I second the lines from Milton, Gatsby, and others. Here’s another…
“Thus from the war of nature, from famine and death, the most exalted object which we are capable of conceiving, namely the production of the higher animals, directly follows. There is grandeur in this view of life, with its several powers, having been originally breathed by the Creator into a few forms or into one; and that whilst this planet has gone cycling according to the fixed law of gravity, from so simple a beginning endless forms most beautiful and most wonderful have been, and are being evolved.”

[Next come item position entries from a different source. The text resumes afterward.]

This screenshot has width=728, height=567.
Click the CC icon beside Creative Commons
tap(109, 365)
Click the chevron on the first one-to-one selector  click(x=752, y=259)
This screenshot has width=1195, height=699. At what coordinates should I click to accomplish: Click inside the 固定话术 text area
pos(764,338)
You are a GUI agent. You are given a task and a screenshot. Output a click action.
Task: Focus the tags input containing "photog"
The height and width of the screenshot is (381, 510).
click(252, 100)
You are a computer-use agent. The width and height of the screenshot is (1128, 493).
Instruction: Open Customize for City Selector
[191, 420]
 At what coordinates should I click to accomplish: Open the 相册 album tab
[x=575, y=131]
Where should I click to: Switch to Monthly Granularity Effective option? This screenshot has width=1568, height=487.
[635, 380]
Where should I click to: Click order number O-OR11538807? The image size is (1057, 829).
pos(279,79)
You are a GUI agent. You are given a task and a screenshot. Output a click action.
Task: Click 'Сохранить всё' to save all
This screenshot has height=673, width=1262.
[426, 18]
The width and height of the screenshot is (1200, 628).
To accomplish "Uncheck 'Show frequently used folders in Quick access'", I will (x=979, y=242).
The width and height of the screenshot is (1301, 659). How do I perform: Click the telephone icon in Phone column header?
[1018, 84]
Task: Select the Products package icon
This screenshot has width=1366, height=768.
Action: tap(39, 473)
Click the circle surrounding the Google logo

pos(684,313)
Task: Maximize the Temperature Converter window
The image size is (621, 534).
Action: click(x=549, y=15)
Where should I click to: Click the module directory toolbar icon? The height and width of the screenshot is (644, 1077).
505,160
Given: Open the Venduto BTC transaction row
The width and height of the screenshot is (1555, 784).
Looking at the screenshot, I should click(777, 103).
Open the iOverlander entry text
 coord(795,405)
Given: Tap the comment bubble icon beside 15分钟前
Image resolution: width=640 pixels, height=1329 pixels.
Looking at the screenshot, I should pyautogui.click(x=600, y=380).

Charles Darwin, The Origin of Species
“But I do wish that Hercule Poirot hadn’t come to the country to grow vegetable marrows.”
– The Murder of Roger Ackroyd - by memory, I’m afraid, so I probably haven’t got it quite right.
– Edward Gibbon, The Decline and Fall of the Roman Empire.
“I been away a long time.”
–One Flew Over The Cuckoo’s Nest, Ken Kesey
“I was cured all right.”
A Clockwork Orange
I was going to mention that one but I know some pedantic jerk would be along to point out that that isn’t the real last line and spoil everything…oh…er…sorry…
I can’t remember the beginning of the sentence, but it ends with
“…all quiet on the western front.”
And since adding any more would be a spoiler, I’ll leave it at that.
I assume the book it’s from would be obvious.
Yes, but us provincial 'Merkins don’t know any different. The book ends where the movie does… in the version released here.
As McTeague rose to his feet, he felt a pull at his right wrist; something held it fast. Looking down, he saw that Marcus in that last struggle had found strength to handcuff their wrists together. Marcus was dead now; McTeague was locked to the body. All about him, vast interminable, stretched the measureless leagues of Death Valley.
McTeague remained stupidly looking around him, now at the distant horizon, now at the ground, now at the half-dead canary chittering feebly in its little gilt prison.
*McTeague: A Story of San Francisco * by Frank Norris
— A. A. Milne, The House at Pooh Corner
—Charles Jackson, The Lost Weekend
Spoiler just in case:
Everything that had happened to them had led to this moment, and as they closed together with the knives between them, each gave an equal cry of fear.